Task directions: From the entries below, please output exactly the lines starting at the one containing "The height and width of the screenshot is (923, 1275)." and ending at the one containing "Click the DYMO", both included.

━━━ Data provided ━━━

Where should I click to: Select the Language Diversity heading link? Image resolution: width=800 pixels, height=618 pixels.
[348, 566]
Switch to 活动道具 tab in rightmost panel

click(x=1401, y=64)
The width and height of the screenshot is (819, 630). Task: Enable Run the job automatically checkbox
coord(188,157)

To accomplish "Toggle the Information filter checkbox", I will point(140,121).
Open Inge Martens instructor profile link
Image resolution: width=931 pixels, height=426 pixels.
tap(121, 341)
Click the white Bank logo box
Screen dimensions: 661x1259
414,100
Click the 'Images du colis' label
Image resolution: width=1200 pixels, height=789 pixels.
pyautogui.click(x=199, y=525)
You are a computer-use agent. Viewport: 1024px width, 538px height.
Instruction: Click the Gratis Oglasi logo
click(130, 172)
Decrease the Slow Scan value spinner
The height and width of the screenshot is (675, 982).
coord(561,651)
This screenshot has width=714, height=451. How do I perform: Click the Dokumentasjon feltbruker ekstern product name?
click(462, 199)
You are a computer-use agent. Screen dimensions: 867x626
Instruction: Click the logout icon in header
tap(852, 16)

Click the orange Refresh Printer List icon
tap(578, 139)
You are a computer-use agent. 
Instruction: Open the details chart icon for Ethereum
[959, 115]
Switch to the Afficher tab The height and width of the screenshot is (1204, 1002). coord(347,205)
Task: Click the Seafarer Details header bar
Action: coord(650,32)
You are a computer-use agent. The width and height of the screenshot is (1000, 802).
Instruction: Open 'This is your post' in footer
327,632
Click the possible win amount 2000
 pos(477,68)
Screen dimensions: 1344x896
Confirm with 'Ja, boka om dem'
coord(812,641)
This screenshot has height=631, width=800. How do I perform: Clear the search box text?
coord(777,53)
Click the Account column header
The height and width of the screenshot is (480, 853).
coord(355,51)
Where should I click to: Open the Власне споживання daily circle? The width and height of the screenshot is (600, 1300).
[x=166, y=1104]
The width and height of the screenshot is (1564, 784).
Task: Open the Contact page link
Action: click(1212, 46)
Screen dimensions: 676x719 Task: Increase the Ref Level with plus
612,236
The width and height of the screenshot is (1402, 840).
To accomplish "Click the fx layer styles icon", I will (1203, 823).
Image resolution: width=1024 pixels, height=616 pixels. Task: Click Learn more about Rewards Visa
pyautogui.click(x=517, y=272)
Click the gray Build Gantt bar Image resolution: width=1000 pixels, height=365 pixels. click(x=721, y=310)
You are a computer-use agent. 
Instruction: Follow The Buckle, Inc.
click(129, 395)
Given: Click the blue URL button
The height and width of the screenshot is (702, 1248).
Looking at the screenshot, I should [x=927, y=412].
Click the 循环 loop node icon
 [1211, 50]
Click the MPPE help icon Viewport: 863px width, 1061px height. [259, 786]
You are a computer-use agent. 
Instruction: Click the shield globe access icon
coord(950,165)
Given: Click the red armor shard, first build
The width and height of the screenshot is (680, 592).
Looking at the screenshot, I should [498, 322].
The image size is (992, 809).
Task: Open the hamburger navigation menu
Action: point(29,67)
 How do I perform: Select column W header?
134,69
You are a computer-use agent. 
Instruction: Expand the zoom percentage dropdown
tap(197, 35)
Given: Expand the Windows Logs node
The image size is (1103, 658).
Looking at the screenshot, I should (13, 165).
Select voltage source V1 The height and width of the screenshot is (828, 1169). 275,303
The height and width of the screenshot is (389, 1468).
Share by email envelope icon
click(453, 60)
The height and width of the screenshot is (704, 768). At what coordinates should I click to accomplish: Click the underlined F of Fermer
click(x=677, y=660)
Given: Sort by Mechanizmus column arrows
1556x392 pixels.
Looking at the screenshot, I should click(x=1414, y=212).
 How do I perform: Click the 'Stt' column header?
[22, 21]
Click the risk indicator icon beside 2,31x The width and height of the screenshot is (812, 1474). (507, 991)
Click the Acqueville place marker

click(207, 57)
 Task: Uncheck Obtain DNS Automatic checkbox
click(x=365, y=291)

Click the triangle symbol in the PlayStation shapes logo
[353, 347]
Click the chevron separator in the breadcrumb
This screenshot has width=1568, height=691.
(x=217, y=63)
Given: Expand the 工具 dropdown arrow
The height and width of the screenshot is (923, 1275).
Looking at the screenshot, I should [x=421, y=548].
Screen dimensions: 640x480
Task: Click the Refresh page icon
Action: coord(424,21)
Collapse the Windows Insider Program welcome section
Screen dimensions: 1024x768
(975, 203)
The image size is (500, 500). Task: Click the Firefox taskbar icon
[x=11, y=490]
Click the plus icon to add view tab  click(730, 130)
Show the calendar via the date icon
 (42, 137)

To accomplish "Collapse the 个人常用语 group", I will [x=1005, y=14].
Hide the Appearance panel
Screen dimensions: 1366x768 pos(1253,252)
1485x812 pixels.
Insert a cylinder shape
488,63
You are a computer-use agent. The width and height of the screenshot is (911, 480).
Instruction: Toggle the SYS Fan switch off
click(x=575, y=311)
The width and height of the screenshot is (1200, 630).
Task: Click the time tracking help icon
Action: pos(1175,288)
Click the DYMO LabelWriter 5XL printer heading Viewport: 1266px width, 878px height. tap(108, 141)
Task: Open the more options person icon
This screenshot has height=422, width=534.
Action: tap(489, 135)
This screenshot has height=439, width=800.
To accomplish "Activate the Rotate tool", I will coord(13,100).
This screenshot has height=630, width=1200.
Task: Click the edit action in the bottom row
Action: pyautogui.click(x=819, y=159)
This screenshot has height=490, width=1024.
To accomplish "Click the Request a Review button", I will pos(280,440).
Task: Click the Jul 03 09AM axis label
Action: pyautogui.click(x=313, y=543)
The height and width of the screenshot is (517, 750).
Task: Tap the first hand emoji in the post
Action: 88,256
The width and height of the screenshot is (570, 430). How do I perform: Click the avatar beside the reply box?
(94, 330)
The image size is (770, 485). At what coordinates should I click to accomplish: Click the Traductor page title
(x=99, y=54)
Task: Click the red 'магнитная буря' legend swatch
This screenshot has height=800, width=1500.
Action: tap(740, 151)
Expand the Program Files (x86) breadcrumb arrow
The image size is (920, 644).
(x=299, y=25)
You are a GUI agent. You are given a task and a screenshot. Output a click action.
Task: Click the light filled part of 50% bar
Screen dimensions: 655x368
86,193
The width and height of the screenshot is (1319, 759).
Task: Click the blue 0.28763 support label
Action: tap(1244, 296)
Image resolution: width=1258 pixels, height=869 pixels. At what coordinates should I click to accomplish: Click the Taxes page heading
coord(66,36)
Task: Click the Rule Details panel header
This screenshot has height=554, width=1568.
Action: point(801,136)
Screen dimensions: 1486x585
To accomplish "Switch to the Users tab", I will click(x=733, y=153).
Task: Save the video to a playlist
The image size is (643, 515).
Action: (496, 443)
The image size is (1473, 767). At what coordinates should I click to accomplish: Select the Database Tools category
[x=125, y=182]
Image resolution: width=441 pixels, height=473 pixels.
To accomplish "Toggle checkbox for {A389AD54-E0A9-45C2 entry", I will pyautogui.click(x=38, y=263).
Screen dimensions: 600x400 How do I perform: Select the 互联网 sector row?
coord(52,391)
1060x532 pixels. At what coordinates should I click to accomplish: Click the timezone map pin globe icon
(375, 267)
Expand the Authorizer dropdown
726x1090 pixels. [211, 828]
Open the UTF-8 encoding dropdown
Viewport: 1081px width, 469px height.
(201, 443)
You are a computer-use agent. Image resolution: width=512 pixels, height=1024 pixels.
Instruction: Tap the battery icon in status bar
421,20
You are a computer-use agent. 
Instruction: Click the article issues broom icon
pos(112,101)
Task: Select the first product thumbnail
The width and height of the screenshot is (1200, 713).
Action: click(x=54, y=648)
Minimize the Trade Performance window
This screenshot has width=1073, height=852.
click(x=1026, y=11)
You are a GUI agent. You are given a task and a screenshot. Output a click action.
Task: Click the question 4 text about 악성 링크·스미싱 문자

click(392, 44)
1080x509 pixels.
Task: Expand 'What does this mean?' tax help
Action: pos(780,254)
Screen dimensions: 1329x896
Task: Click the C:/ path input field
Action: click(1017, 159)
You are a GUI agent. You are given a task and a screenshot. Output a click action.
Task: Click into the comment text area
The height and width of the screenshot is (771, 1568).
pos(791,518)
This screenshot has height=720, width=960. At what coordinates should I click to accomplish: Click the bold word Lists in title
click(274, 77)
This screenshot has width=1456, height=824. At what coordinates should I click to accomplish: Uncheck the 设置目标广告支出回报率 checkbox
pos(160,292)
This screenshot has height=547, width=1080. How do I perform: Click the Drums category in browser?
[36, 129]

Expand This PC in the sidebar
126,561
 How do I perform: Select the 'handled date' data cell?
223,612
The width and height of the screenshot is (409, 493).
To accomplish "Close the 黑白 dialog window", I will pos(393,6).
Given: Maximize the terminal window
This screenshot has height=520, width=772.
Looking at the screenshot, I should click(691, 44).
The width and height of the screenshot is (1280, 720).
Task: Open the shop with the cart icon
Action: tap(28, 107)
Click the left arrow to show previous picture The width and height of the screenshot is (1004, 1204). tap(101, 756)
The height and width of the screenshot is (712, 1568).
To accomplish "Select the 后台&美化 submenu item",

━━━

Completed exercise:
The height and width of the screenshot is (923, 1275).
Looking at the screenshot, I should [x=421, y=548].
Screen dimensions: 640x480
Task: Click the Refresh page icon
Action: coord(424,21)
Collapse the Windows Insider Program welcome section
Screen dimensions: 1024x768
(975, 203)
The image size is (500, 500). Task: Click the Firefox taskbar icon
[x=11, y=490]
Click the plus icon to add view tab  click(730, 130)
Show the calendar via the date icon
 (42, 137)

To accomplish "Collapse the 个人常用语 group", I will [x=1005, y=14].
Hide the Appearance panel
Screen dimensions: 1366x768 pos(1253,252)
1485x812 pixels.
Insert a cylinder shape
488,63
You are a computer-use agent. The width and height of the screenshot is (911, 480).
Instruction: Toggle the SYS Fan switch off
click(x=575, y=311)
The width and height of the screenshot is (1200, 630).
Task: Click the time tracking help icon
Action: pos(1175,288)
Click the DYMO LabelWriter 5XL printer heading Viewport: 1266px width, 878px height. tap(108, 141)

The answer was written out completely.